** Start SUPPLIED RECORDS **

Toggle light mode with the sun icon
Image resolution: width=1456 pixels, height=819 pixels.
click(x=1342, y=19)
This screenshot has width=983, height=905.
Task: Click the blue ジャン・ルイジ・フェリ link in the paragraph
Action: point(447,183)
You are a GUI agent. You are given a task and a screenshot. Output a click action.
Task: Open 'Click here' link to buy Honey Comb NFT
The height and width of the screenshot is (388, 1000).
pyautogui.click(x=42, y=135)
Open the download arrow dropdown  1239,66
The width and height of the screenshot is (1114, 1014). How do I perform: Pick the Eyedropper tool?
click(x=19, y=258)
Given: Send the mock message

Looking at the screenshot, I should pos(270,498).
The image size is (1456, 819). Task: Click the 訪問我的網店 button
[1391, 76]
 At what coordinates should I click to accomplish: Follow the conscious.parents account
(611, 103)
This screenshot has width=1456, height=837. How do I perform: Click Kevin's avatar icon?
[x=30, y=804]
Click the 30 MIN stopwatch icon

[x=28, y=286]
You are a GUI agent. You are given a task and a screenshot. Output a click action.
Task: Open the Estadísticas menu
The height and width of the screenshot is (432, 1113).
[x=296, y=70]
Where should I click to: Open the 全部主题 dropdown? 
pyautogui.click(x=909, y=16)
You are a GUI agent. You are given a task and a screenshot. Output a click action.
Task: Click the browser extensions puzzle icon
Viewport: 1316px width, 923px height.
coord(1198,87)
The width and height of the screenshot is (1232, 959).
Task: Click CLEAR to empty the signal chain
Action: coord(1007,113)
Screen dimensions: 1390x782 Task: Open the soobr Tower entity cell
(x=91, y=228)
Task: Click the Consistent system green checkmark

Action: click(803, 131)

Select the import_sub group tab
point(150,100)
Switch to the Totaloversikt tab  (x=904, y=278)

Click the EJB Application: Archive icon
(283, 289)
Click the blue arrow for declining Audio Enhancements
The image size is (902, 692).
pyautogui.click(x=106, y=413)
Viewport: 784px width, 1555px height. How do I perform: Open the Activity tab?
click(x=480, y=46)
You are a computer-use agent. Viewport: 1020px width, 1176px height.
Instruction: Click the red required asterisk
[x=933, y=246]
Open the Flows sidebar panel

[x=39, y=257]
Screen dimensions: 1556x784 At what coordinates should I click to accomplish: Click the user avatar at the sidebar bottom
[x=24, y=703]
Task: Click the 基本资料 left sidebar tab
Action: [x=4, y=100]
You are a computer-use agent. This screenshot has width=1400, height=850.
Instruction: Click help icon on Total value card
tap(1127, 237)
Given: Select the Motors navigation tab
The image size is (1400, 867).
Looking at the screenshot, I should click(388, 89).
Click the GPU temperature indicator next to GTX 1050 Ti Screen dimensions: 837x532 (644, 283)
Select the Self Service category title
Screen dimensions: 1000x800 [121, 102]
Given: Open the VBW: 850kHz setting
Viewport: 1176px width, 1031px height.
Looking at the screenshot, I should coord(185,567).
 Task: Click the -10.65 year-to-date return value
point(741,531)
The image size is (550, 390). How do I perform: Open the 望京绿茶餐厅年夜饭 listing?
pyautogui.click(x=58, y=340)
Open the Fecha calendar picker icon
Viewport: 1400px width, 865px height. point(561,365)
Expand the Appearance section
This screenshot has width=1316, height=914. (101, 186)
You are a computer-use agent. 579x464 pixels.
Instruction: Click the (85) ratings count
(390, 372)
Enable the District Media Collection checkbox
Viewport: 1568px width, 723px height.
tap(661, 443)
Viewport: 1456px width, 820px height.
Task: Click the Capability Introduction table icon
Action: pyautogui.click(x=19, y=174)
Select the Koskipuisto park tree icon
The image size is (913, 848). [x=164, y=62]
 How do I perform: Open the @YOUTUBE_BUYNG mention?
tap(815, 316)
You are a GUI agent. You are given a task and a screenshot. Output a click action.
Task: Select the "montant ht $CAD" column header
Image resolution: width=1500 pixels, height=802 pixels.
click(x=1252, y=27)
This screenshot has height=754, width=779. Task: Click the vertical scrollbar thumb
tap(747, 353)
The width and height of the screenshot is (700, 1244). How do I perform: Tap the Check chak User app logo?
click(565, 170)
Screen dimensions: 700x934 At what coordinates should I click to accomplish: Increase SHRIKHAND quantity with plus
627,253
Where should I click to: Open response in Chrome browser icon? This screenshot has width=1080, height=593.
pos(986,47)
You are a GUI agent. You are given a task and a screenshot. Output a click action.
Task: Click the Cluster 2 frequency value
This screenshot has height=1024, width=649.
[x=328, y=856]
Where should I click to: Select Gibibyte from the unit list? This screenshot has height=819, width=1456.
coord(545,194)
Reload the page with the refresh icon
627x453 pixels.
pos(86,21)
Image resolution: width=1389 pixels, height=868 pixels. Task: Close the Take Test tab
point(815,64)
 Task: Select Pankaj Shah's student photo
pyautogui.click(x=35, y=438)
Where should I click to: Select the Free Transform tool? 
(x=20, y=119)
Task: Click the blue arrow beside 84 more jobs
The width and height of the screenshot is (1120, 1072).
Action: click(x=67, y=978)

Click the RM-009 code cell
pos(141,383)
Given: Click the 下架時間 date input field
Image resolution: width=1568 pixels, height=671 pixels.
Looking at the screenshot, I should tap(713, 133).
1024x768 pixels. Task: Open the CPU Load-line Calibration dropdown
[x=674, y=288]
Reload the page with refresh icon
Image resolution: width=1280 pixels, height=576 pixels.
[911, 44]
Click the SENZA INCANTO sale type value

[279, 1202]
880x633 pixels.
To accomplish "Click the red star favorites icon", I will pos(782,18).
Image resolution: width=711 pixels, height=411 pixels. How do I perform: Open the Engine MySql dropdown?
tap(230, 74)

** End SUPPLIED RECORDS **

WRITTEN PROBLEM: Change every "GUI agent" in the material above to "screen assistant", and leave everything else unchanged.

RESULT FOR THIS EXERCISE:
Toggle light mode with the sun icon
Image resolution: width=1456 pixels, height=819 pixels.
click(x=1342, y=19)
This screenshot has width=983, height=905.
Task: Click the blue ジャン・ルイジ・フェリ link in the paragraph
Action: point(447,183)
You are a screen assistant. You are given a task and a screenshot. Output a click action.
Task: Open 'Click here' link to buy Honey Comb NFT
The height and width of the screenshot is (388, 1000).
pyautogui.click(x=42, y=135)
Open the download arrow dropdown  1239,66
The width and height of the screenshot is (1114, 1014). How do I perform: Pick the Eyedropper tool?
click(x=19, y=258)
Given: Send the mock message

Looking at the screenshot, I should pos(270,498).
The image size is (1456, 819). Task: Click the 訪問我的網店 button
[1391, 76]
 At what coordinates should I click to accomplish: Follow the conscious.parents account
(611, 103)
This screenshot has width=1456, height=837. How do I perform: Click Kevin's avatar icon?
[x=30, y=804]
Click the 30 MIN stopwatch icon

[x=28, y=286]
You are a screen assistant. You are given a task and a screenshot. Output a click action.
Task: Open the Estadísticas menu
The height and width of the screenshot is (432, 1113).
[x=296, y=70]
Where should I click to: Open the 全部主题 dropdown? 
pyautogui.click(x=909, y=16)
You are a screen assistant. You are given a task and a screenshot. Output a click action.
Task: Click the browser extensions puzzle icon
Viewport: 1316px width, 923px height.
coord(1198,87)
The width and height of the screenshot is (1232, 959).
Task: Click CLEAR to empty the signal chain
Action: coord(1007,113)
Screen dimensions: 1390x782 Task: Open the soobr Tower entity cell
(x=91, y=228)
Task: Click the Consistent system green checkmark

Action: click(803, 131)

Select the import_sub group tab
point(150,100)
Switch to the Totaloversikt tab  (x=904, y=278)

Click the EJB Application: Archive icon
(283, 289)
Click the blue arrow for declining Audio Enhancements
The image size is (902, 692).
pyautogui.click(x=106, y=413)
Viewport: 784px width, 1555px height. How do I perform: Open the Activity tab?
click(x=480, y=46)
You are a computer-use agent. Viewport: 1020px width, 1176px height.
Instruction: Click the red required asterisk
[x=933, y=246]
Open the Flows sidebar panel

[x=39, y=257]
Screen dimensions: 1556x784 At what coordinates should I click to accomplish: Click the user avatar at the sidebar bottom
[x=24, y=703]
Task: Click the 基本资料 left sidebar tab
Action: [x=4, y=100]
You are a computer-use agent. This screenshot has width=1400, height=850.
Instruction: Click help icon on Total value card
tap(1127, 237)
Given: Select the Motors navigation tab
The image size is (1400, 867).
Looking at the screenshot, I should click(388, 89).
Click the GPU temperature indicator next to GTX 1050 Ti Screen dimensions: 837x532 (644, 283)
Select the Self Service category title
Screen dimensions: 1000x800 [121, 102]
Given: Open the VBW: 850kHz setting
Viewport: 1176px width, 1031px height.
Looking at the screenshot, I should coord(185,567).
 Task: Click the -10.65 year-to-date return value
point(741,531)
The image size is (550, 390). How do I perform: Open the 望京绿茶餐厅年夜饭 listing?
pyautogui.click(x=58, y=340)
Open the Fecha calendar picker icon
Viewport: 1400px width, 865px height. point(561,365)
Expand the Appearance section
This screenshot has width=1316, height=914. (101, 186)
You are a computer-use agent. 579x464 pixels.
Instruction: Click the (85) ratings count
(390, 372)
Enable the District Media Collection checkbox
Viewport: 1568px width, 723px height.
tap(661, 443)
Viewport: 1456px width, 820px height.
Task: Click the Capability Introduction table icon
Action: pyautogui.click(x=19, y=174)
Select the Koskipuisto park tree icon
The image size is (913, 848). [x=164, y=62]
 How do I perform: Open the @YOUTUBE_BUYNG mention?
tap(815, 316)
You are a screen assistant. You are given a task and a screenshot. Output a click action.
Task: Select the "montant ht $CAD" column header
Image resolution: width=1500 pixels, height=802 pixels.
click(x=1252, y=27)
This screenshot has height=754, width=779. Task: Click the vertical scrollbar thumb
tap(747, 353)
The width and height of the screenshot is (700, 1244). How do I perform: Tap the Check chak User app logo?
click(565, 170)
Screen dimensions: 700x934 At what coordinates should I click to accomplish: Increase SHRIKHAND quantity with plus
627,253
Where should I click to: Open response in Chrome browser icon? This screenshot has width=1080, height=593.
pos(986,47)
You are a screen assistant. You are given a task and a screenshot. Output a click action.
Task: Click the Cluster 2 frequency value
This screenshot has height=1024, width=649.
[x=328, y=856]
Where should I click to: Select Gibibyte from the unit list? This screenshot has height=819, width=1456.
coord(545,194)
Reload the page with the refresh icon
627x453 pixels.
pos(86,21)
Image resolution: width=1389 pixels, height=868 pixels. Task: Close the Take Test tab
point(815,64)
 Task: Select Pankaj Shah's student photo
pyautogui.click(x=35, y=438)
Where should I click to: Select the Free Transform tool? 
(x=20, y=119)
Task: Click the blue arrow beside 84 more jobs
The width and height of the screenshot is (1120, 1072).
Action: click(x=67, y=978)

Click the RM-009 code cell
pos(141,383)
Given: Click the 下架時間 date input field
Image resolution: width=1568 pixels, height=671 pixels.
Looking at the screenshot, I should tap(713, 133).
1024x768 pixels. Task: Open the CPU Load-line Calibration dropdown
[x=674, y=288]
Reload the page with refresh icon
Image resolution: width=1280 pixels, height=576 pixels.
[911, 44]
Click the SENZA INCANTO sale type value

[279, 1202]
880x633 pixels.
To accomplish "Click the red star favorites icon", I will pos(782,18).
Image resolution: width=711 pixels, height=411 pixels. How do I perform: Open the Engine MySql dropdown?
tap(230, 74)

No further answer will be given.